Whose intelligence do you attack here?

It should read "Intellectual Irony"

Moe's Third Law of the Blogosphere:

There is no such thing as 'too unsubtle'.

;)

Moe

Golden Rule: Humility is ultimately your only defense.

Laws of blogging need to be specific to blogging, I point out. Else they are something else.

"Anything that sounds too good to be true is too good to be true."

Needs to be reworked to be specifically an insight to blogging.

On further comments, deponent sayth not, save that not all fully grasp the concept. Jesurgislac's works well; kudos to it/him/her/them/the ants, ohmigodtheantsgetthemoffme.

Anonymity and silly names? No cost there.

Sorry, I realize this is off topic and probably breaks one of the cardinal rules about spamming comments sections (never happen again)...

I'm trying to find someone interested in swapping Gmail names. I accidentally got stuck with EUROPE and am experiencing 'unintentional buyer's remorse'.

Again, sorry.


First and Last Law of the Blogosphere: When the owner of the blog you're commenting on says you're in the wrong, always take more time than you think is necessary to decide whether they're full of crap or they're actually right and you are in the wrong.

Corollary to the First and Last Law: When you know you're in the wrong, apologize.

Disagree with that law, Jes. The blogosphere is based on knee-jerkism (that's why I keep coming back for more).

When the owner of the blog you're commenting on says you're wrong, it simply means he disagrees with you. When he starts making snarky, comment-free replies it means your argument was better.

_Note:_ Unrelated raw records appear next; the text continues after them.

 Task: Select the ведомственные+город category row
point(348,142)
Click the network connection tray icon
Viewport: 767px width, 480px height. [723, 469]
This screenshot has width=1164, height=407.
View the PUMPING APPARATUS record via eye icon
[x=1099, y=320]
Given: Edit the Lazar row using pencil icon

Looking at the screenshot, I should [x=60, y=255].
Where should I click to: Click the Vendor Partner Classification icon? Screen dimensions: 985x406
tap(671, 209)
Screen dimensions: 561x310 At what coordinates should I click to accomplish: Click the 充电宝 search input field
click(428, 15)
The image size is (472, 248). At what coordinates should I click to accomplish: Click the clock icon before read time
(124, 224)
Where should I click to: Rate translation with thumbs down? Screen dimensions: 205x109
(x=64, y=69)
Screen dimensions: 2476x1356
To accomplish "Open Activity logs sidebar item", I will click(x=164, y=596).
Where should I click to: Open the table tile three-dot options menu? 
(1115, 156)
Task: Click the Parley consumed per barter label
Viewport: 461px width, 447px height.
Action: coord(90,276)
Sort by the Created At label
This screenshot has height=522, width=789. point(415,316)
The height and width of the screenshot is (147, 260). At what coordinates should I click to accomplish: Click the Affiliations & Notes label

There are probably plenty of times where a disagreement won't be solved by all the facts and figures in the world, they're just fundamental differences of opinion. Kind of like 'trickle down economics' or any other idea, each side is working with essentially the same information and uses it to make their argument. Worse, probably, are people who just try to provoke.

BP, I said "in the wrong", not "wrong".

When he starts making snarky, comment-free replies it means your argument was better.

Now that's a law of the blogosphere!